_Page excerpt_
The importance of free speech
This excerpt from a new book looks at the vexatious matter of saving secularism from the secularists
The Indian State has, since the passage of the First Amendment to the Constitution, appointed itself a referee in deciding what is acceptable speech and what is not. The State censoring speech and content of its own volition is bad enough — what makes matters worse is the censorship in response to threats by some group claiming to be offended. But when there is a referee with the power to decide one way or the other, there is no use blaming offended groups for lobbying and pressurising governments to get what they want.
By taking a stand either way, the State exposes itself to several charges, especially when it has a history of seeing its citizens as members of groups rather than as individuals. More often than not, a group’s right to get offended and enforce censorship trumps an individual’s right to freedom of speech and expression.
In 2012, Salman Rushdie was prevented from participating at a literature festival for having written The Satanic Verses two decades earlier. In 2015, Hindu Mahasabha leader Kamlesh Tiwari was arrested and detained under the draconian National Security Act by a ‘secular and liberal’ Samajwadi Party government for making ‘derogatory remarks’ about the prophet of Islam. In 2019, Kamlesh Tiwari was murdered, and those who conspired to kill him confessed that their motive had been to avenge what Tiwari had said. Celebrity TV anchors and the liberal intelligentsia seen pontificating about press freedom also looked the other way when Shirin Dalvi, an editor of the Urdu newspaper Avadhnama, was arrested for reprinting the Charlie Hebdo cartoons. Dalvi subsequently lost her job and the newspaper had to be shut down.
These episodes, predictable to a fault, are illustrative of the way politics has been conducted and the free speech debate in India has played out over the years. Employing wily statecraft and plausible deniability, the Congress–UPA government achieved its political objective of stopping Rushdie from attending the event. Speaking at the same literature festival in 2012, Outlook magazine editor Vinod Mehta, a self-described Left– Liberal, berated the Congress party for its ‘shameless communalism’ in using the episode to court Muslim votes in poll-bound Uttar Pradesh...
Every time an episode of this nature occurs, television channels conduct debates on the state of free speech in India… It is worth thinking about why the same cycle of outrage repeats again and again, yet nothing really changes. Since Independence, movies and books have been banned under pressure from different interest groups in various states all over India. The list is simply too long to reproduce in full, but it includes movies such as The Da Vinci Code, Jodhaa Akbar, Aaja Nachle and several books deemed offensive to Muslims, Hindus, other identity groups, and even members of the Nehru–Gandhi family. In a new low, in 2011, columnist Anish Trivedi, who had supposedly written an ‘anti-caste’ article was convicted and jailed for six months by a court of law. The world’s largest democracy can take credit for jailing writers like totalitarian States are known to do.

_Aim of the task_
According to the free speech excerpt, for how long was columnist Anish Trivedi jailed after his conviction?

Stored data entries
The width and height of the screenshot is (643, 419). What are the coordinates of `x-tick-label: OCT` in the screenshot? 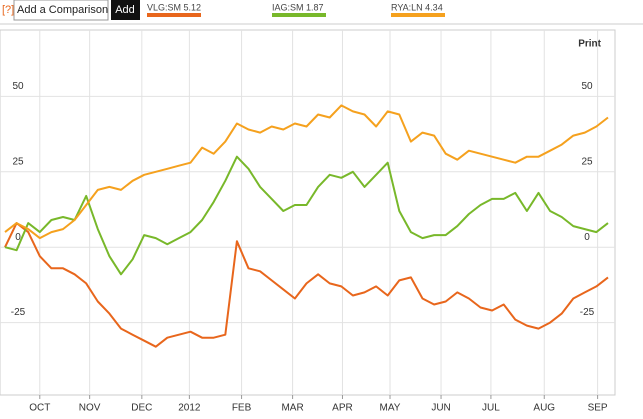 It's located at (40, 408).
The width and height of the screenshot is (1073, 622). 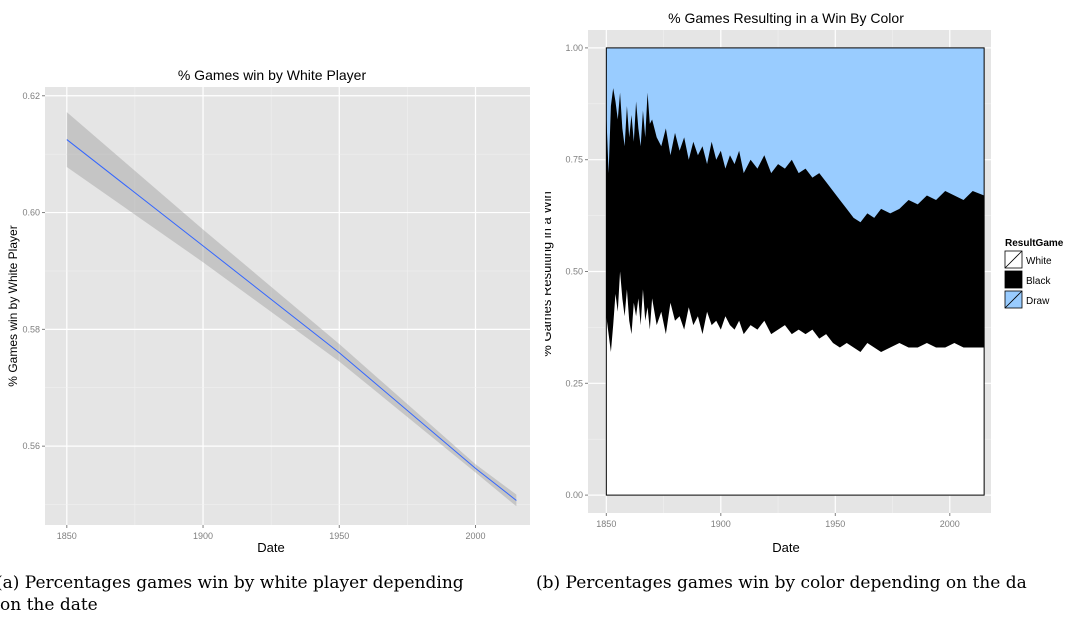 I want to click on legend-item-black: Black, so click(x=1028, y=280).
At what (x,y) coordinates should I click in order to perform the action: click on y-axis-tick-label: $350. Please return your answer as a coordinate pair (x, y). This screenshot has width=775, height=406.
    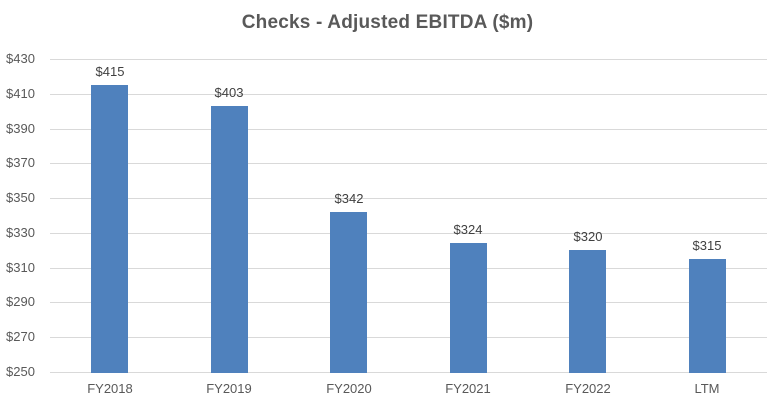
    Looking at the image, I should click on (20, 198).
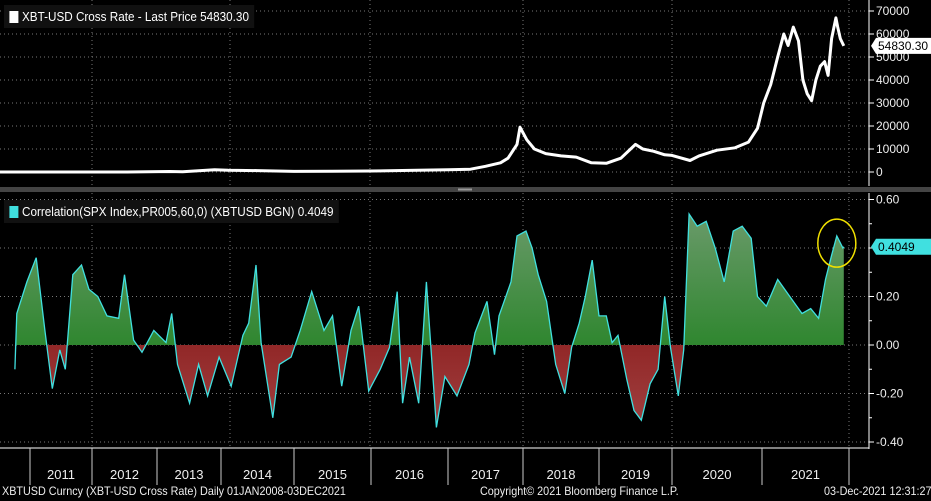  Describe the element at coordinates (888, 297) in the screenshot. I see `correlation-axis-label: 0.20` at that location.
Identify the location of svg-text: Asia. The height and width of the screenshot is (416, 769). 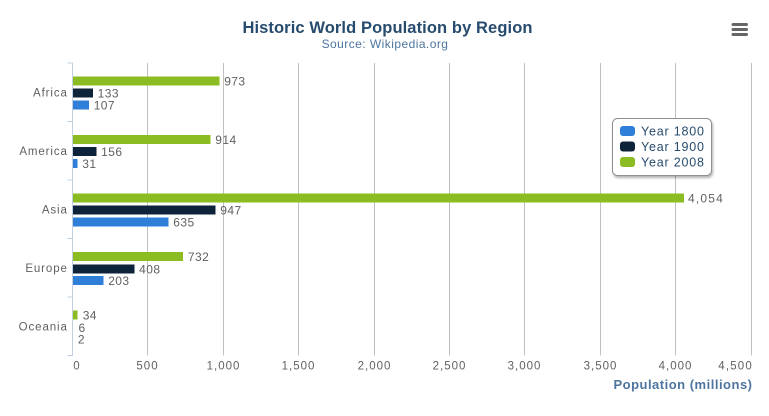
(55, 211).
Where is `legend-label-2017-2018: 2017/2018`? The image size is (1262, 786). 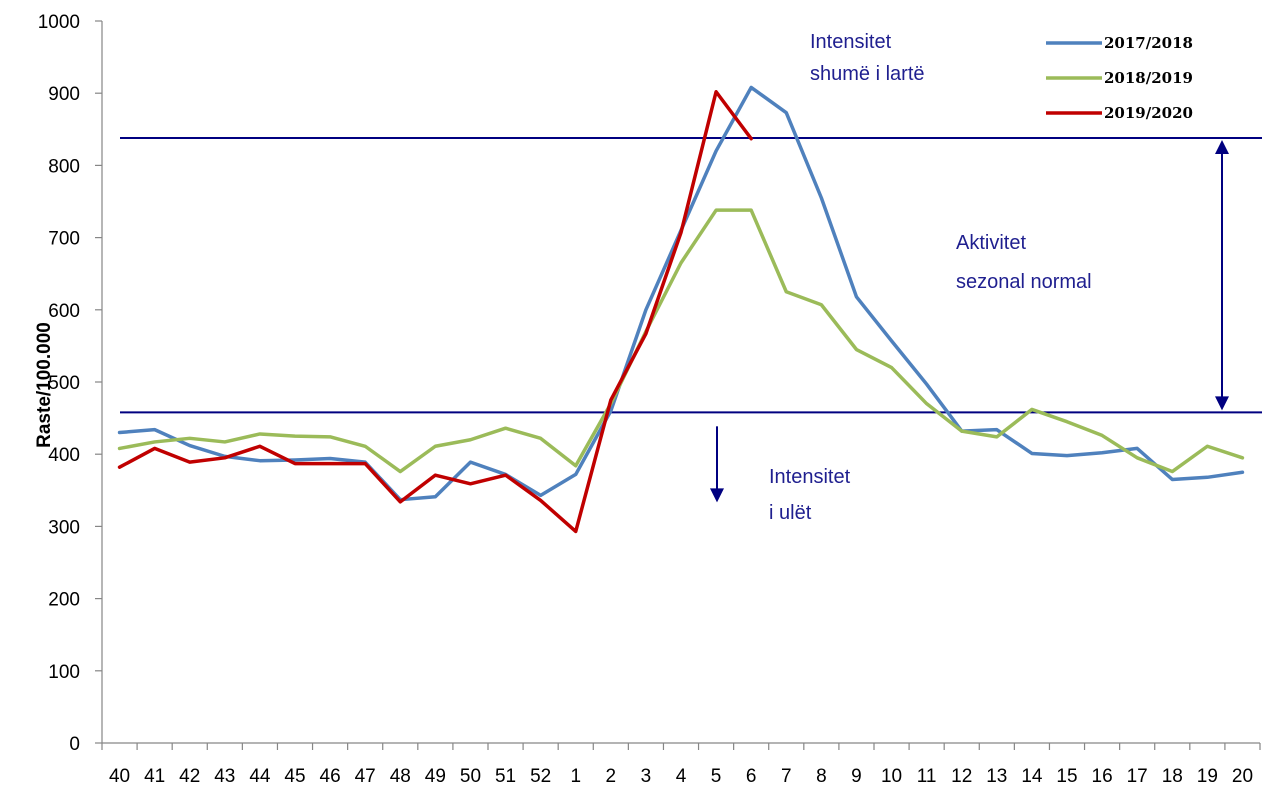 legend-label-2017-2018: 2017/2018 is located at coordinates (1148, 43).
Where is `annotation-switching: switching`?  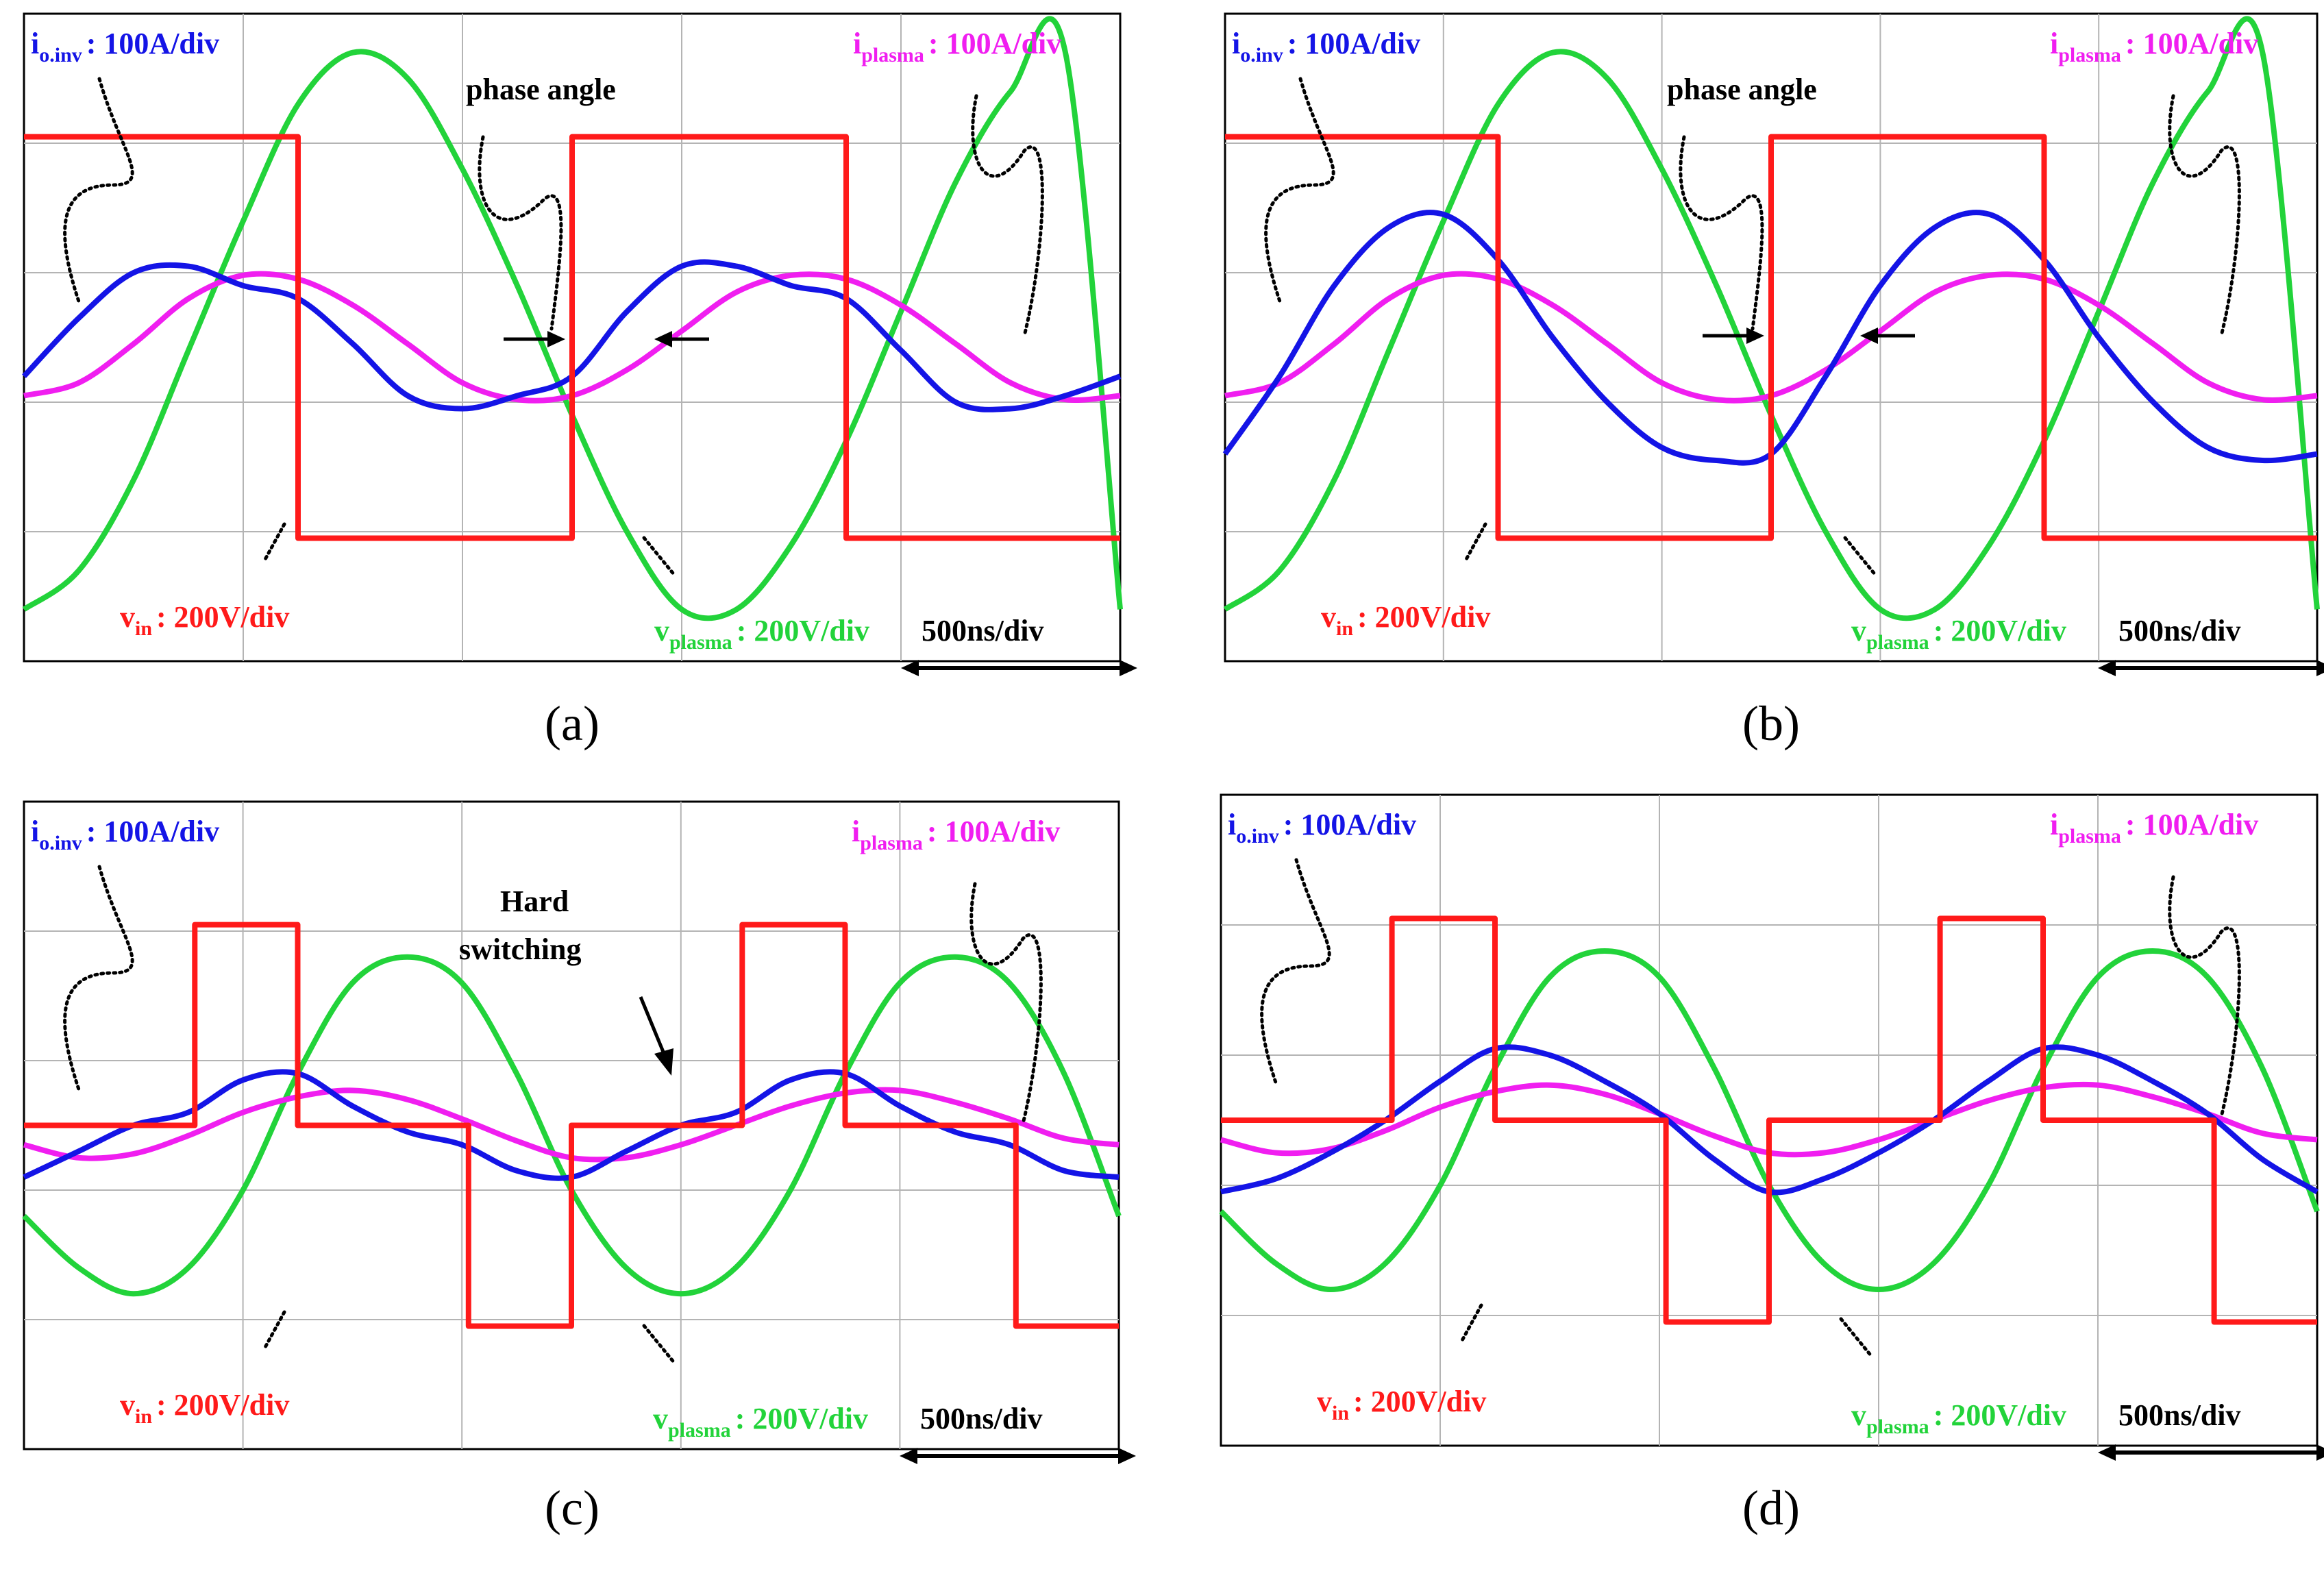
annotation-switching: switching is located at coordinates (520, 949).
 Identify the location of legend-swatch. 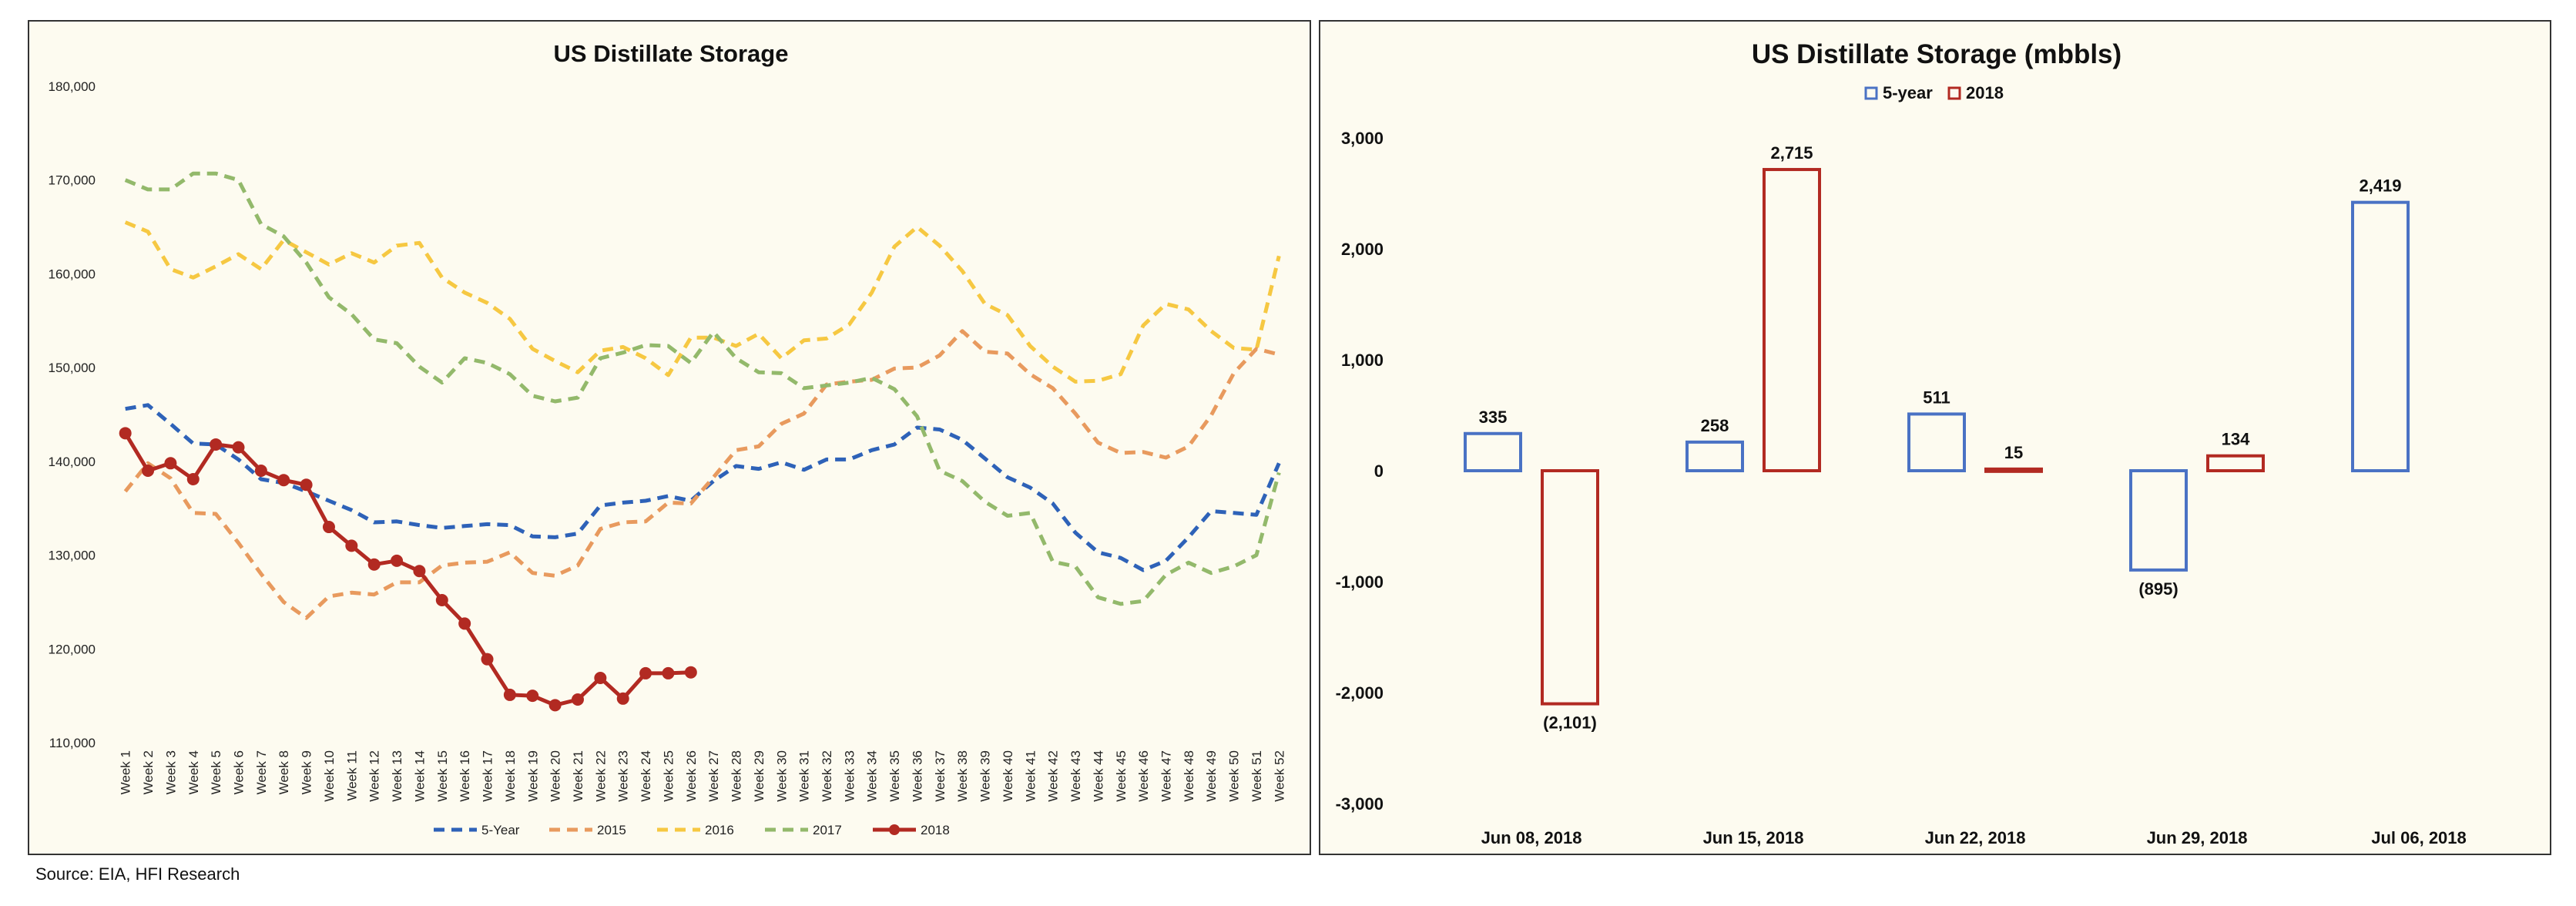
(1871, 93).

_Task result_
Six months.